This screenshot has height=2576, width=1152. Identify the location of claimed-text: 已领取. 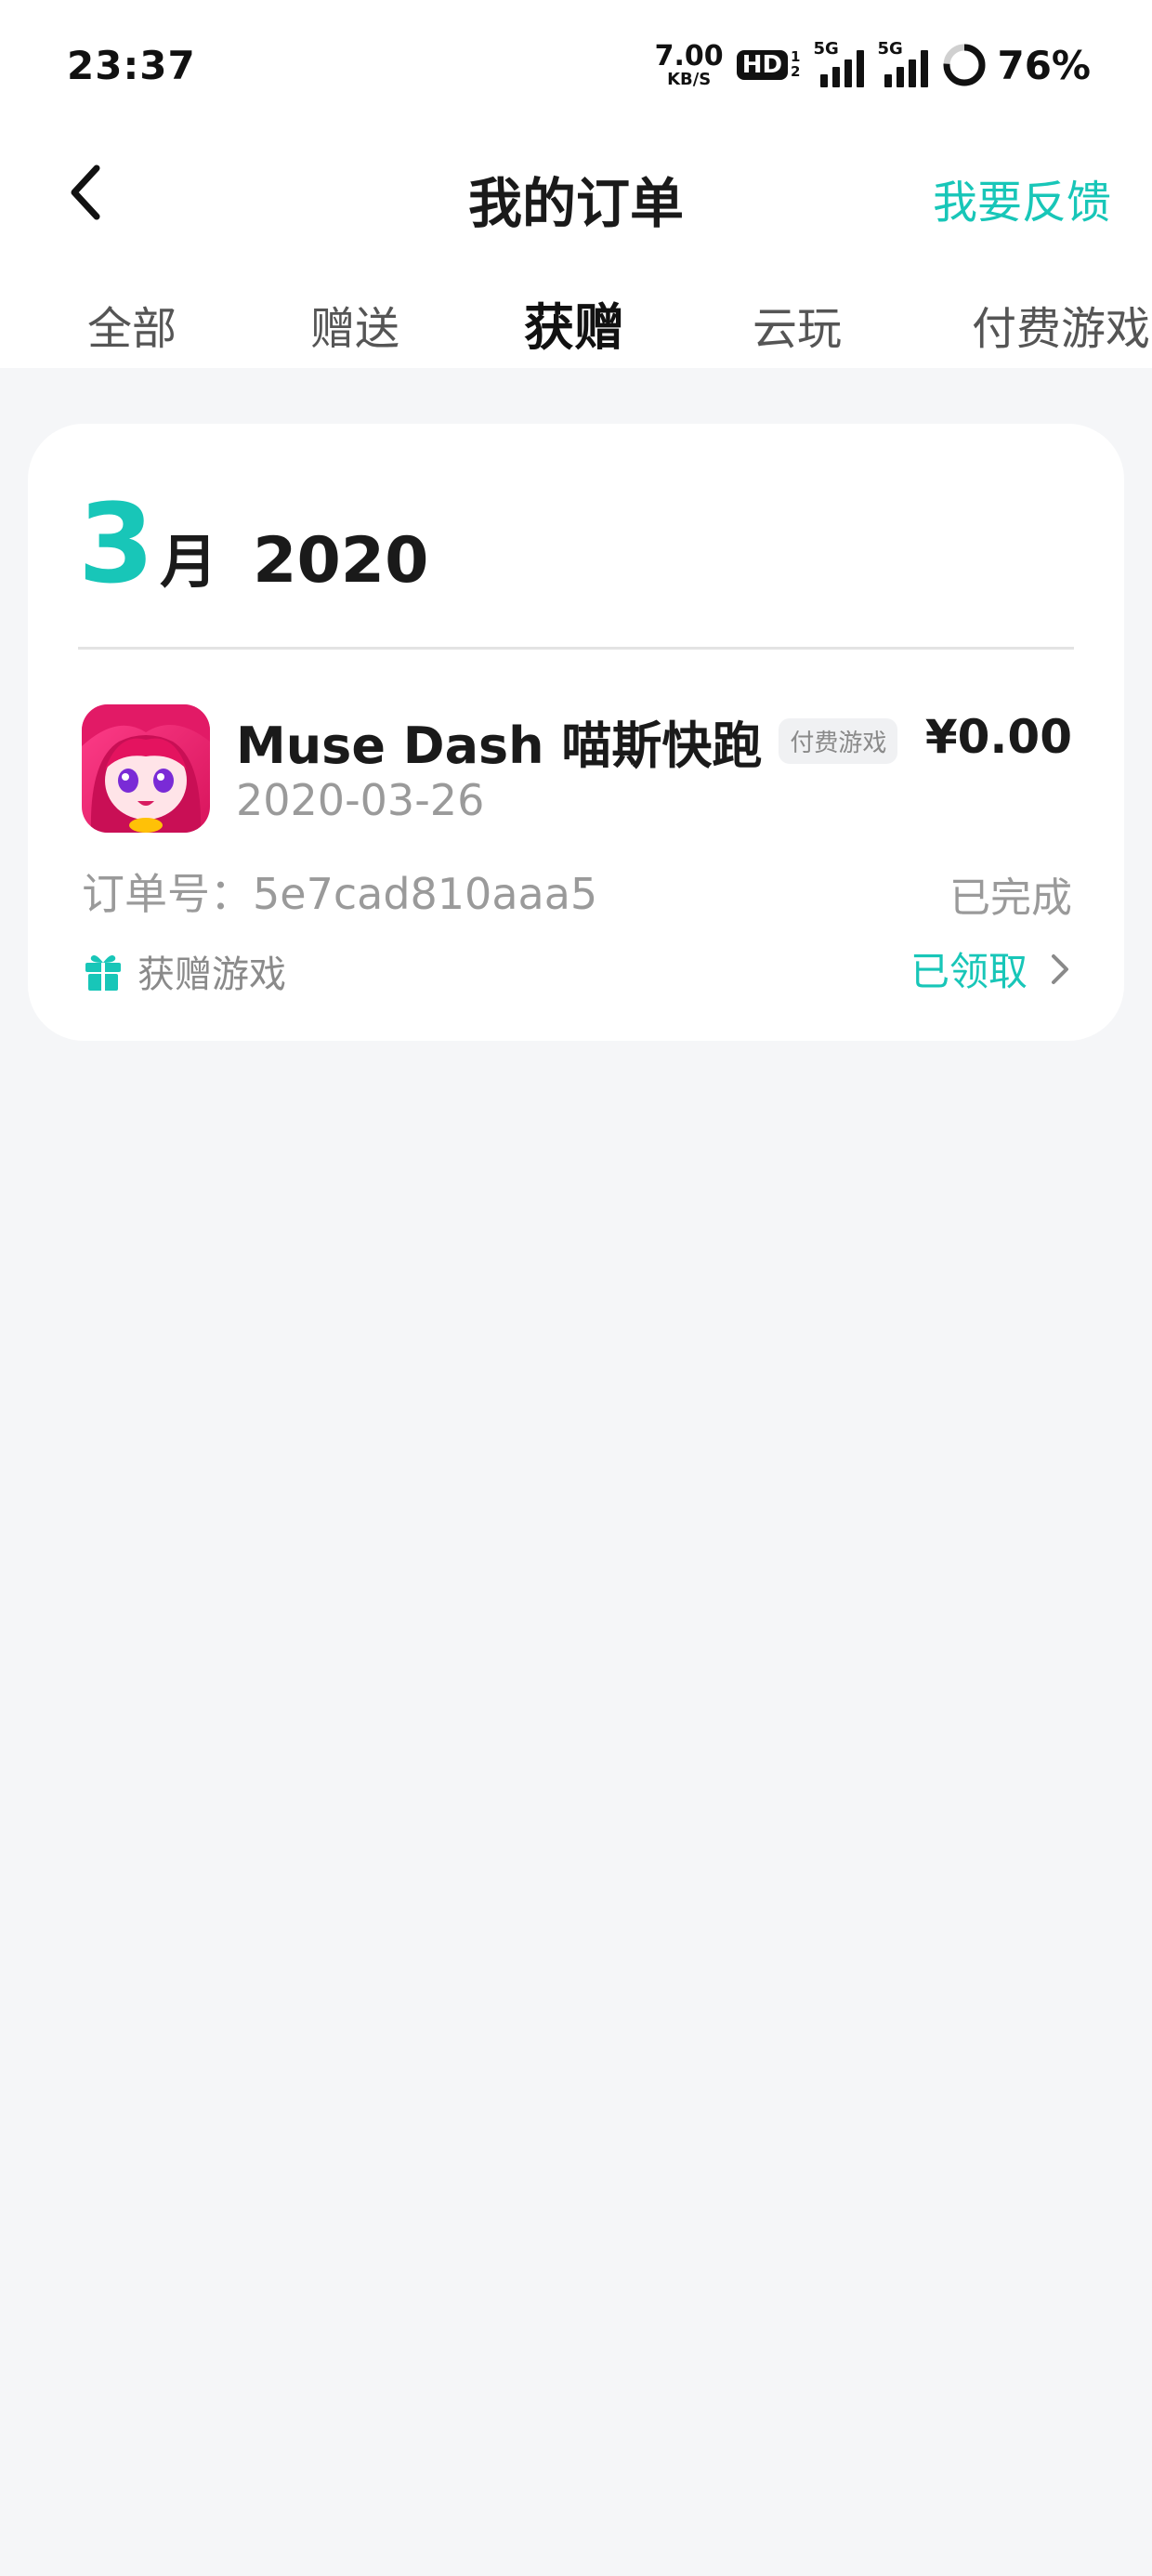
(969, 971).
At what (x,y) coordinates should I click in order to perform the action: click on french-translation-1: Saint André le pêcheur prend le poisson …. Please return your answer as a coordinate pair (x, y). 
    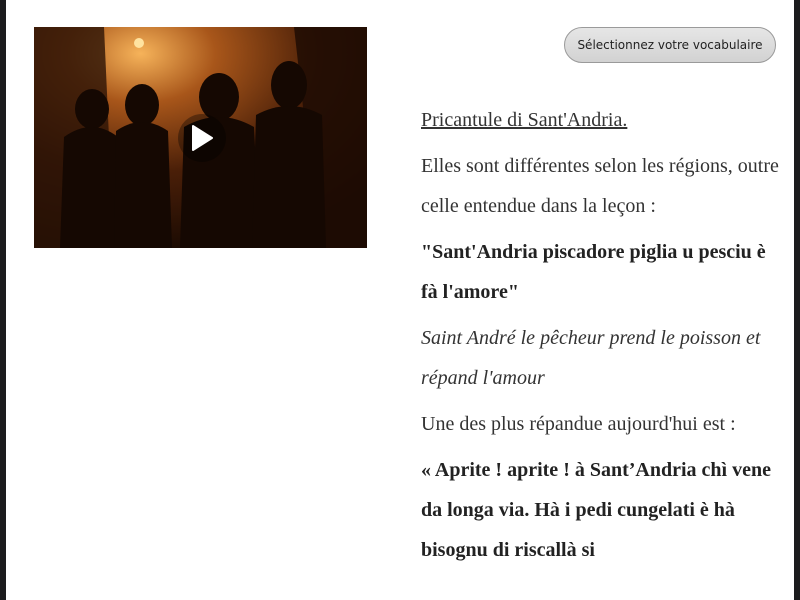
    Looking at the image, I should click on (591, 358).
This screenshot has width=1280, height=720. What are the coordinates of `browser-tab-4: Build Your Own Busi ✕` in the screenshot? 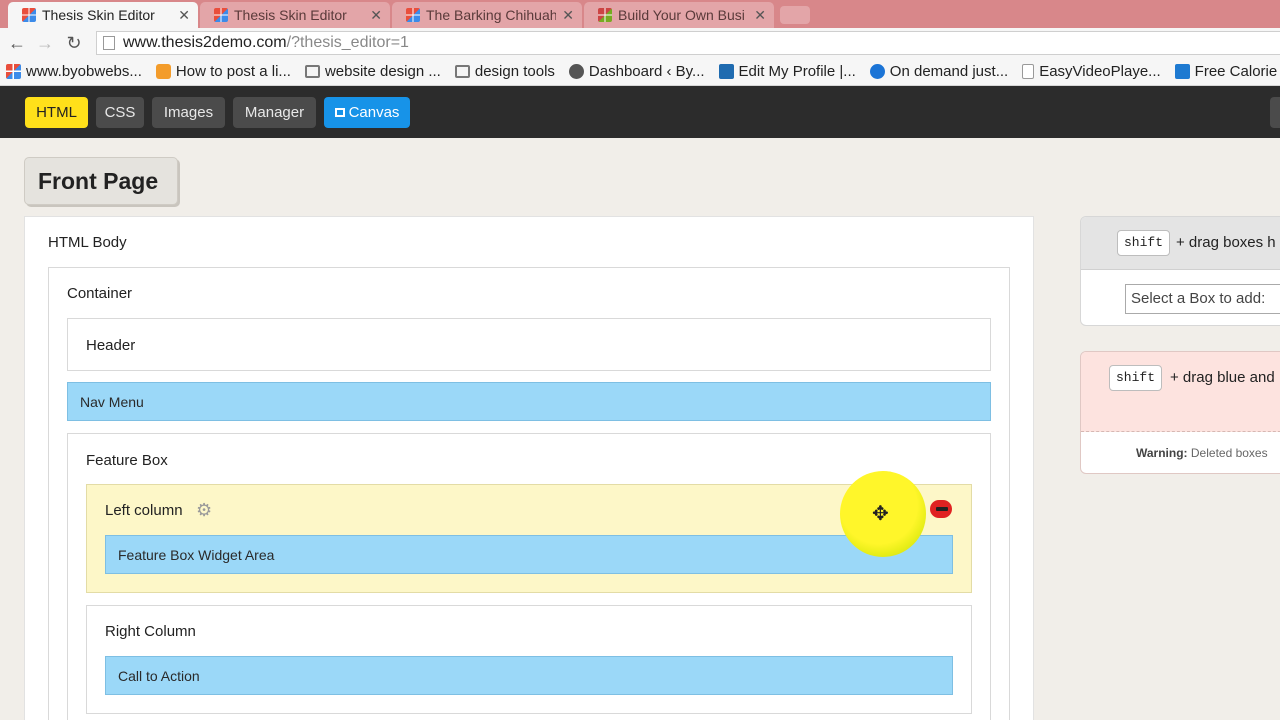 It's located at (679, 15).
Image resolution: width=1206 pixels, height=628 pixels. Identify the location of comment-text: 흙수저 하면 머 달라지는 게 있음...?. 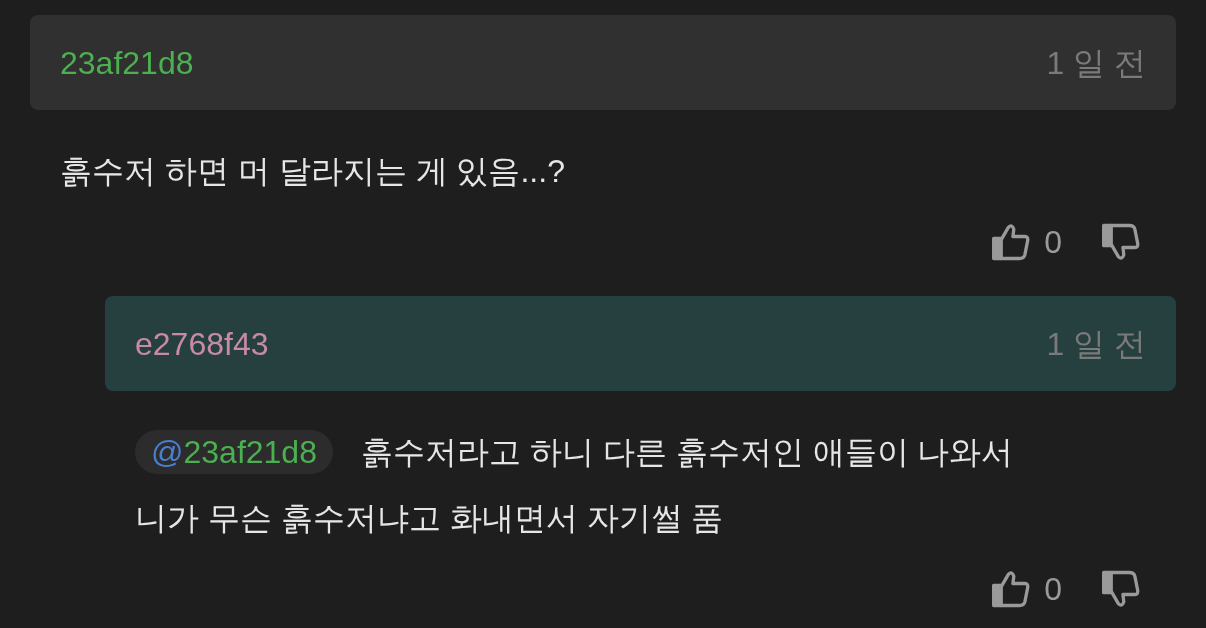
(312, 171).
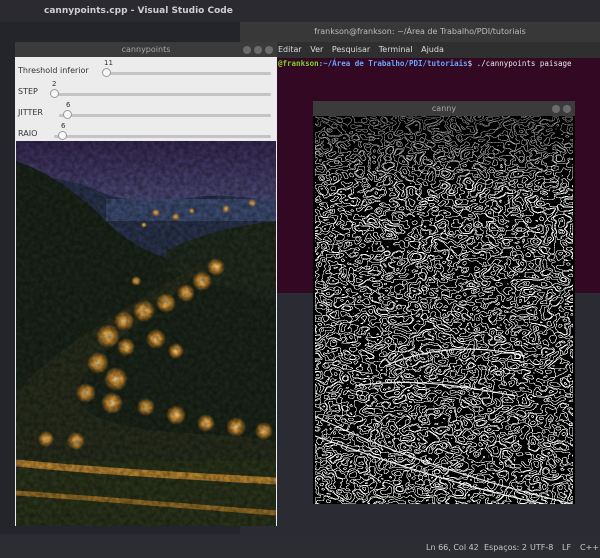  I want to click on trackbar-step: STEP 2, so click(146, 92).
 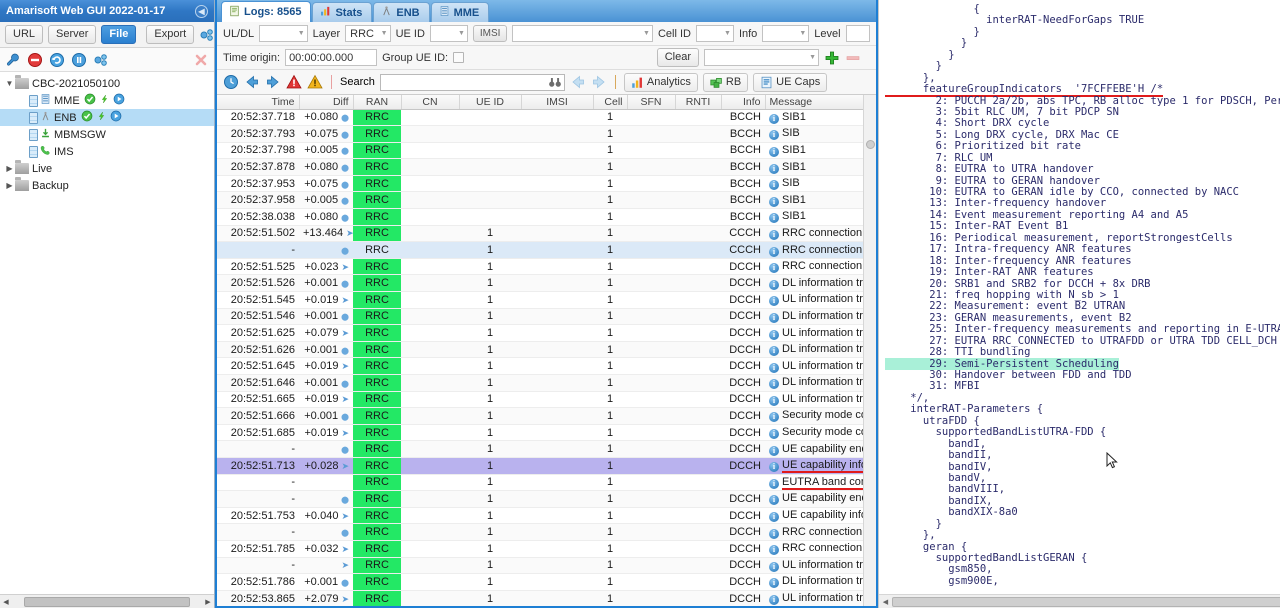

■ ■ ■ ■ ■

Your goal: Please update the rows starting with the line that contains "At what (x,y)" and going on through the line that contains "Looking at the", replacing "coordinate pair" with "point" and keeping everything else the same. Give only those lines, and leave the pictures out.

Task response:
At what (x,y) coordinates should I click in order to perform the action: click on french-translation-1: Saint André le pêcheur prend le poisson …. Please return your answer as a point (x, y). 
    Looking at the image, I should click on (591, 358).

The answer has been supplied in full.